**DATA EXTRACTS:**
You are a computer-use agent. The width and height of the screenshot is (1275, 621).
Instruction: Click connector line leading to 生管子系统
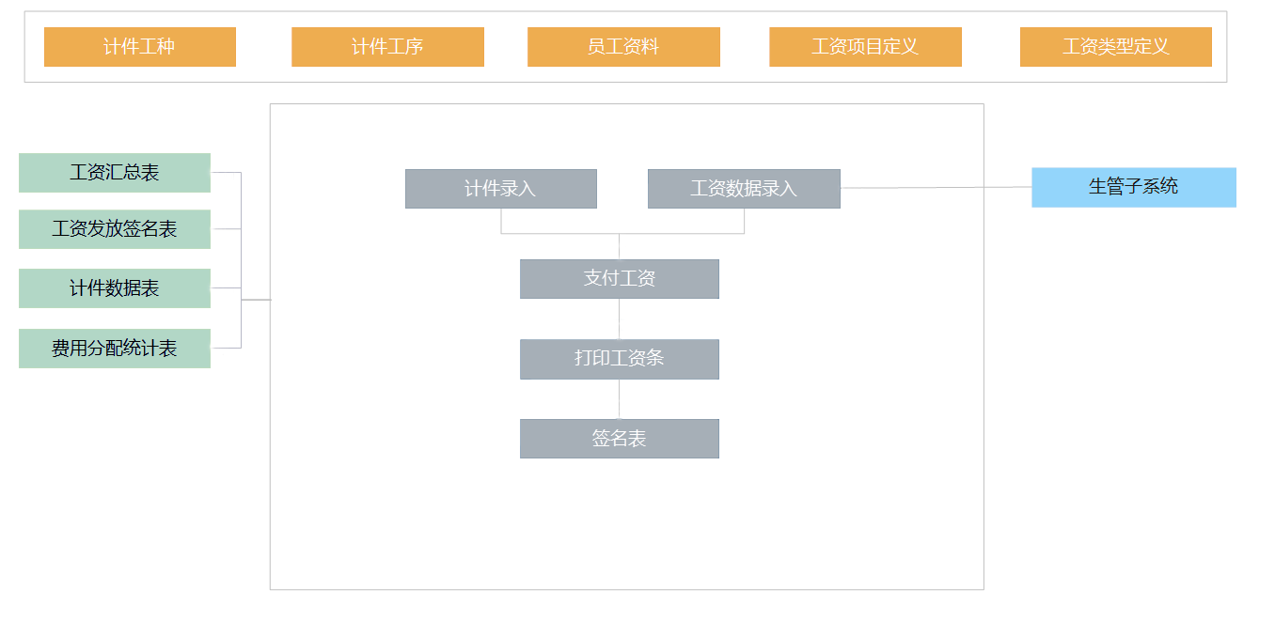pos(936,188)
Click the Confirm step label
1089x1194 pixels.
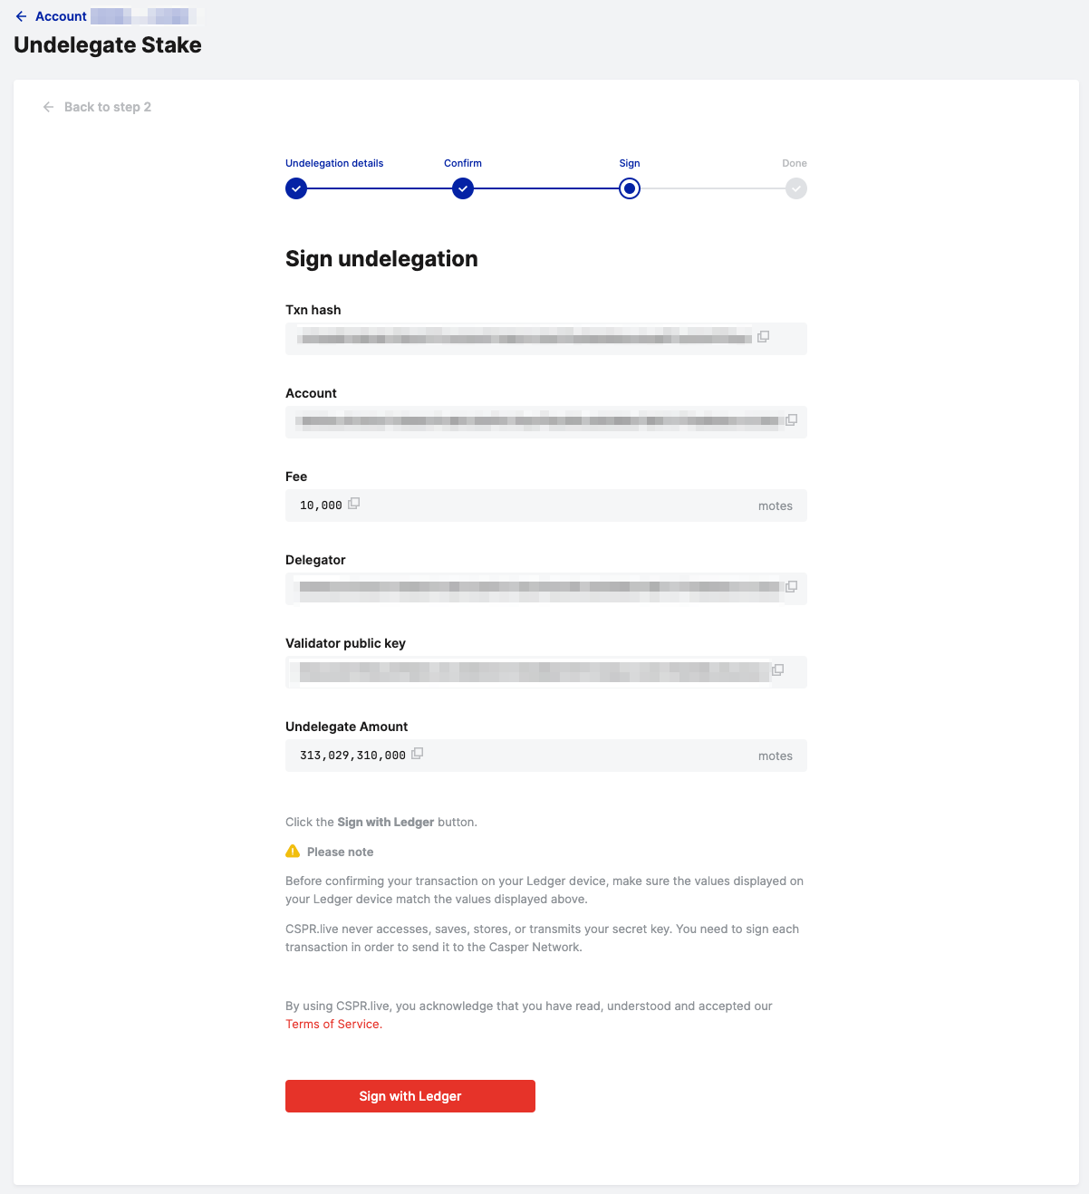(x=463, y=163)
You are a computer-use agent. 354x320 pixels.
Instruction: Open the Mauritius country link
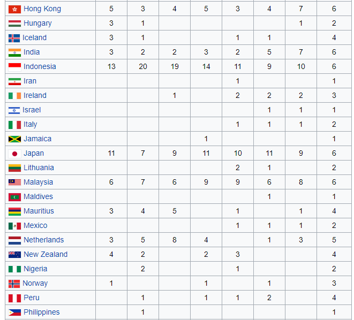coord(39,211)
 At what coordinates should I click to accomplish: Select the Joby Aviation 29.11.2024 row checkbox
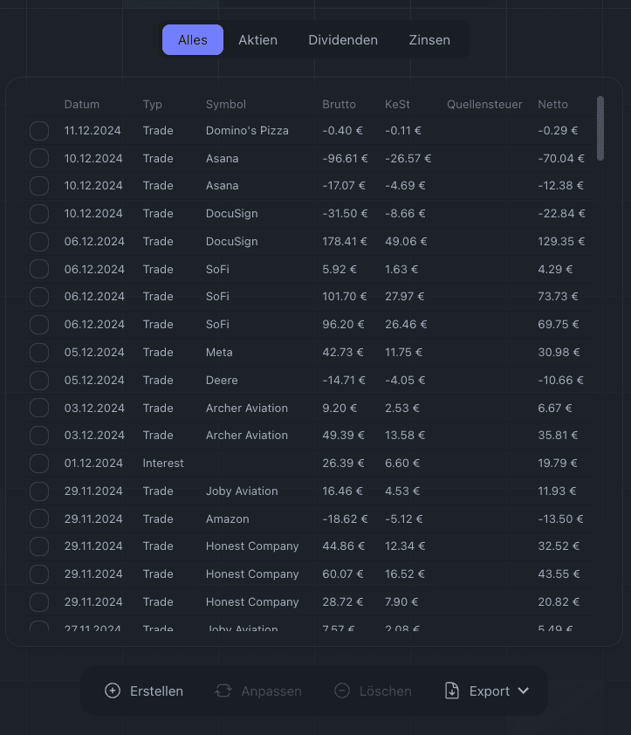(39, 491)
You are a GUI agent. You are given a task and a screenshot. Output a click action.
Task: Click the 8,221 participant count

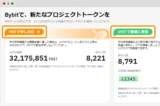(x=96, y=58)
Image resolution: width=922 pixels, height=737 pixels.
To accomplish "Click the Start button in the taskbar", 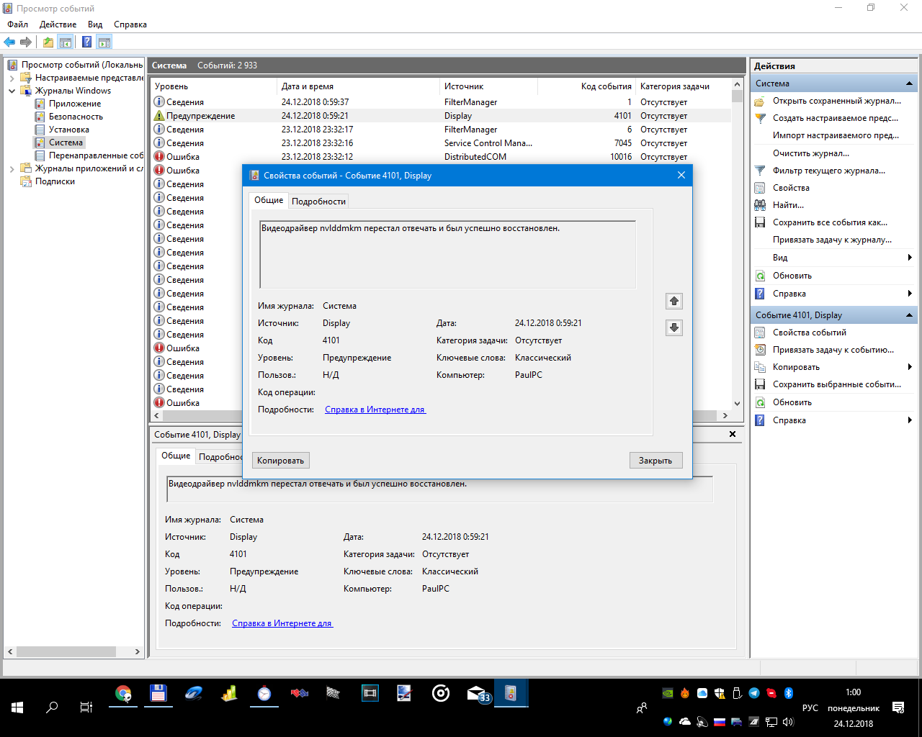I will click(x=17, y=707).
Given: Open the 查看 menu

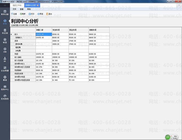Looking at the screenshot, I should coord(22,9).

--

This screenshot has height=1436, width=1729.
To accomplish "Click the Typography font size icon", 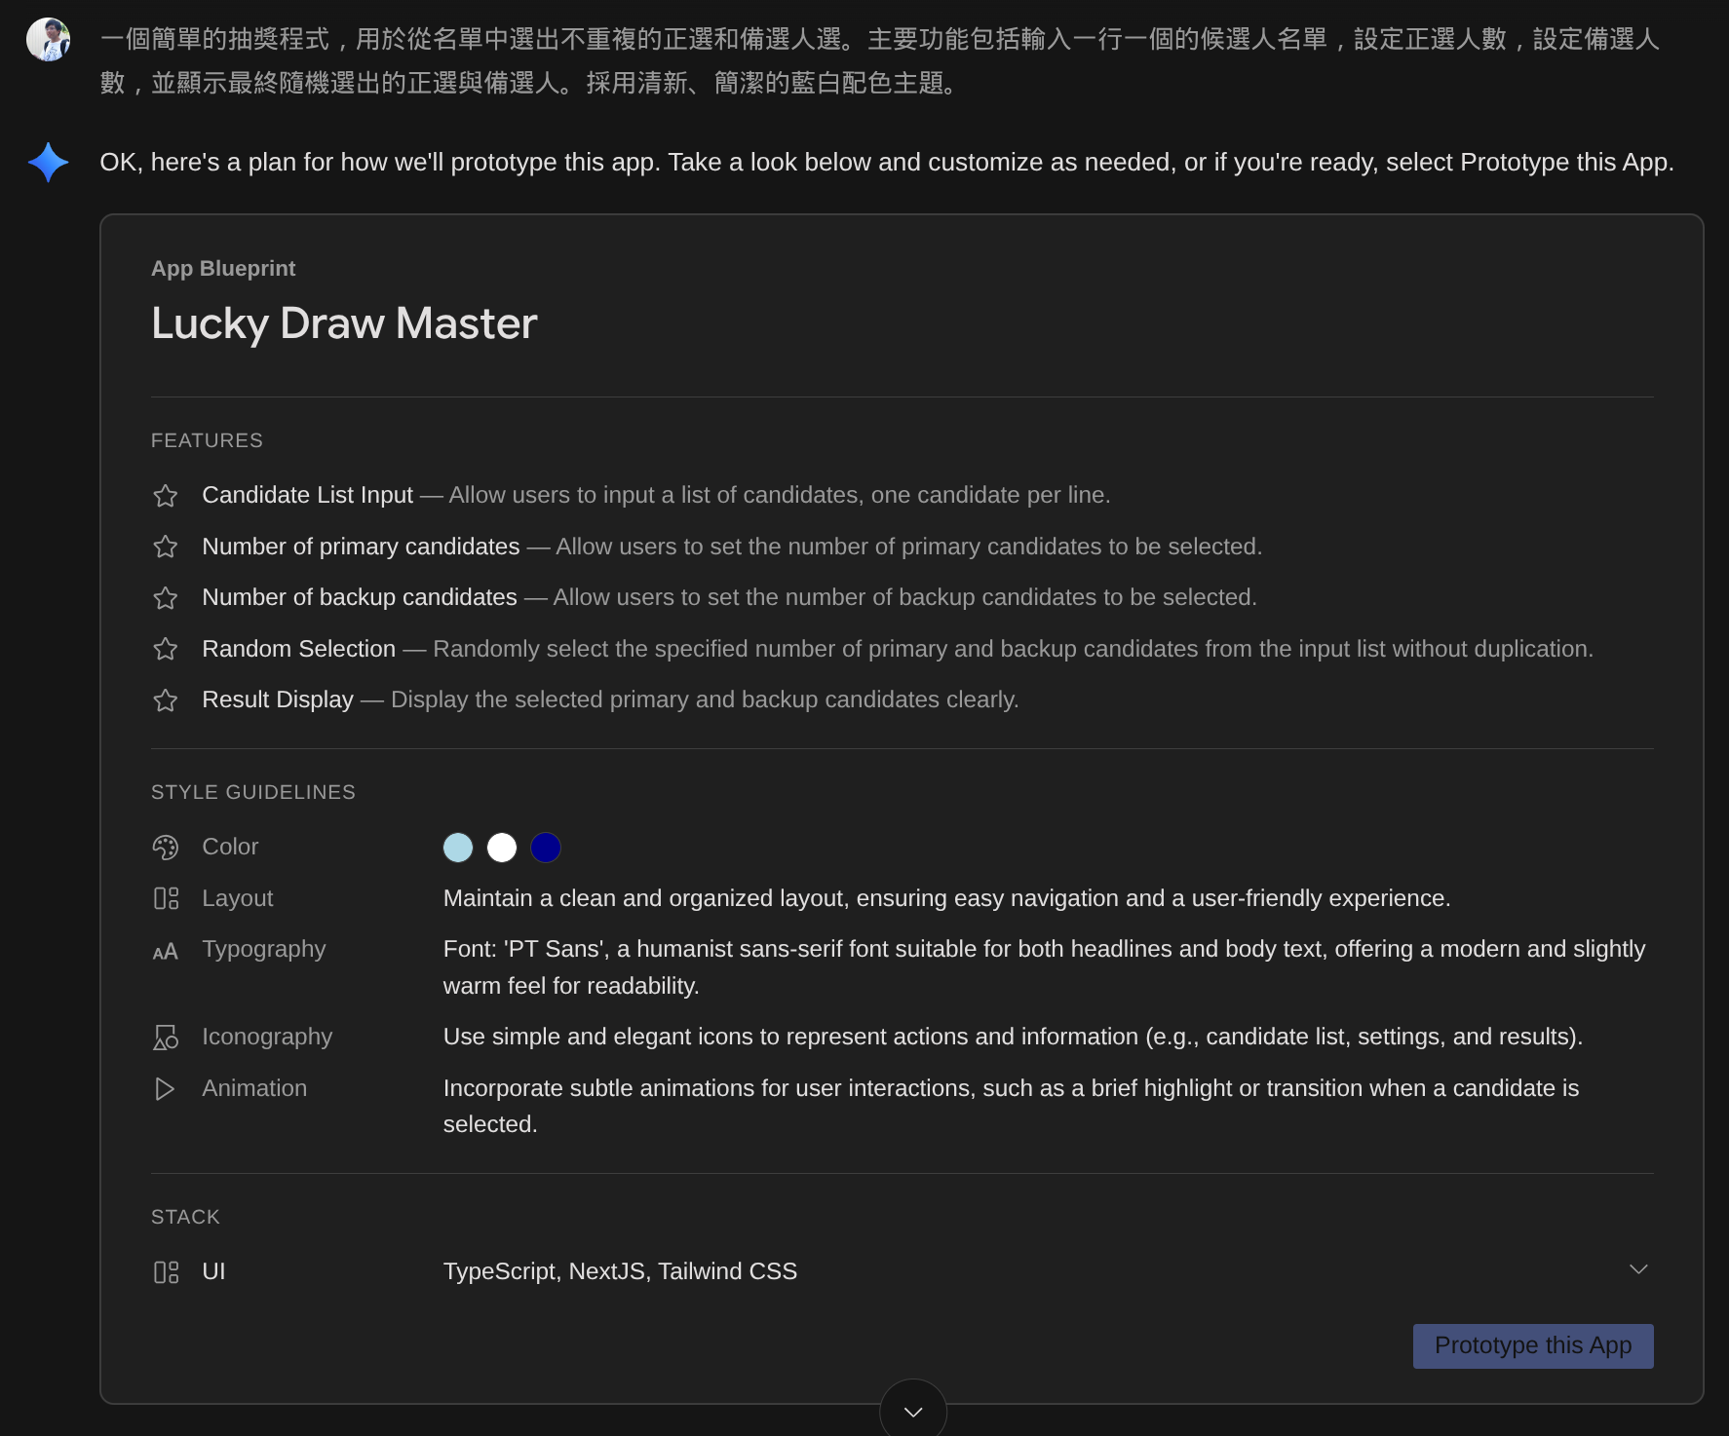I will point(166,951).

**PROBLEM TO SOLVE:** Excluding any pictures, print exactly the lines of the listing above from the line with "At what coordinates" to the line with "Image resolution: width=922", both ends included.

**RESPONSE FOR THIS EXERCISE:**
 At what coordinates should I click to accomplish: Select the Joby Aviation 29.11.2024 row checkbox
(39, 491)
You are a GUI agent. You are given a task and a screenshot. Output a click action.
Task: Click the 8,221 participant count

(x=96, y=58)
Image resolution: width=922 pixels, height=737 pixels.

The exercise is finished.